The bottom line is the stock markets are predicting a good economic year in 2021. That is not without risks, however. COVID-19 cases are rising and some researchers fear we could see new highs in the coming months. The good news is we now have vaccines available and tens of millions of Americans will be immunized over the next several months.

Experts now predict we will approach so-called “herd immunity” by late spring next year and the coronavirus will slowly disappear. They also predict pent-up consumer demand will come roaring back with a significant increase in retail spending. This remains to be seen, of course, but it does not seem unreasonable.

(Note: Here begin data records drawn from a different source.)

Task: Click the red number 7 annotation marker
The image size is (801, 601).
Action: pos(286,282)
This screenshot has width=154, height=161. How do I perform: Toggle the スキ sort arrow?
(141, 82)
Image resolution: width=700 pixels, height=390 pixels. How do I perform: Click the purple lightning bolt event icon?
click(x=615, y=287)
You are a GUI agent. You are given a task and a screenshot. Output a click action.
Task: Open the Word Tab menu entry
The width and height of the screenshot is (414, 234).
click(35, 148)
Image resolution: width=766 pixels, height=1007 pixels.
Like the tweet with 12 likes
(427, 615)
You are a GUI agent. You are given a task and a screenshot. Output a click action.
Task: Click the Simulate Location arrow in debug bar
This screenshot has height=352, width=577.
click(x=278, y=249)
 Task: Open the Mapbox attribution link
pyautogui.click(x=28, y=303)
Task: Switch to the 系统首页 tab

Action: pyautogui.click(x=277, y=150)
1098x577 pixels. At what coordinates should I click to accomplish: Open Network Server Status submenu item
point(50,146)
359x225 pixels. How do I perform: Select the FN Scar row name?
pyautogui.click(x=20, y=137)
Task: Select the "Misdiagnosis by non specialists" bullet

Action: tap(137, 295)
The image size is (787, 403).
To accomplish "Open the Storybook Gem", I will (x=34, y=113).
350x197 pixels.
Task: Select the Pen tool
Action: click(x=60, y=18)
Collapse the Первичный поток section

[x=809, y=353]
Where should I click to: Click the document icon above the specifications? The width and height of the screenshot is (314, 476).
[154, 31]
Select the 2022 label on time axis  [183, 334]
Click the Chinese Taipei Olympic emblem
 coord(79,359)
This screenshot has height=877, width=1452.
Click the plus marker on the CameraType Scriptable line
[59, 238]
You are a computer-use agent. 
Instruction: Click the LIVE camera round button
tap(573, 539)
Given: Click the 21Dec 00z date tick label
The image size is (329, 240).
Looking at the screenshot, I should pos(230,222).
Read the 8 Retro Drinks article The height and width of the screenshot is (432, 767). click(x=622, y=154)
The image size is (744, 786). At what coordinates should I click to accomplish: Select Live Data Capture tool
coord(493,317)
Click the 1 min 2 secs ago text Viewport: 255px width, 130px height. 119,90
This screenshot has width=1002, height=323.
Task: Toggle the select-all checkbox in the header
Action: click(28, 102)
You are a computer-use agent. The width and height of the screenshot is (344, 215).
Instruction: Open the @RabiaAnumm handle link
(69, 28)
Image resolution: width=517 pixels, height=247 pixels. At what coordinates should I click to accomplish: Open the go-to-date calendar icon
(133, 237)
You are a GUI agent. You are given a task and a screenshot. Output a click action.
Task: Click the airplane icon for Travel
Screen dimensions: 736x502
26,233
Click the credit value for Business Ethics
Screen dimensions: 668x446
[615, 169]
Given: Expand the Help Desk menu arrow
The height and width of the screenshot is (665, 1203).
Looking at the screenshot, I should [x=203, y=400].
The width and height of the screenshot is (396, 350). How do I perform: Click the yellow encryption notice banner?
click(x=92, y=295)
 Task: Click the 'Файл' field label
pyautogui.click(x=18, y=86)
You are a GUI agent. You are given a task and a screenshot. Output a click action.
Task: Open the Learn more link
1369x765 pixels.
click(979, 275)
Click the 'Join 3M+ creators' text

The key just ahead is whether COVID vaccinations can overtake the latest rise in new infections. Most of the experts are optimistic. While consumer spending, which accounts for apprx. 70% of economic growth, has rebounded somewhat in the last couple of months, it remains to be seen if it will surge much more in the next few months as forecasters predict.

If the stock market is any predictor, the future looks pretty good. Yet that outlook may depend on the results of the two runoff elections in Georgia next Tuesday, which will decide which political party controls the Senate and ultimately the government going forward.

It will be interesting to see how the stock markets react to the election results next week. I’ll keep you posted.

LATE NOTE: The two Democratic senatorial candidates in Georgia are leading their Republican incumbent opponents by comfortable margins in the latest polls this week. If they both win, Democrats will control Congress and the White House. I fear this will be bad news for stocks.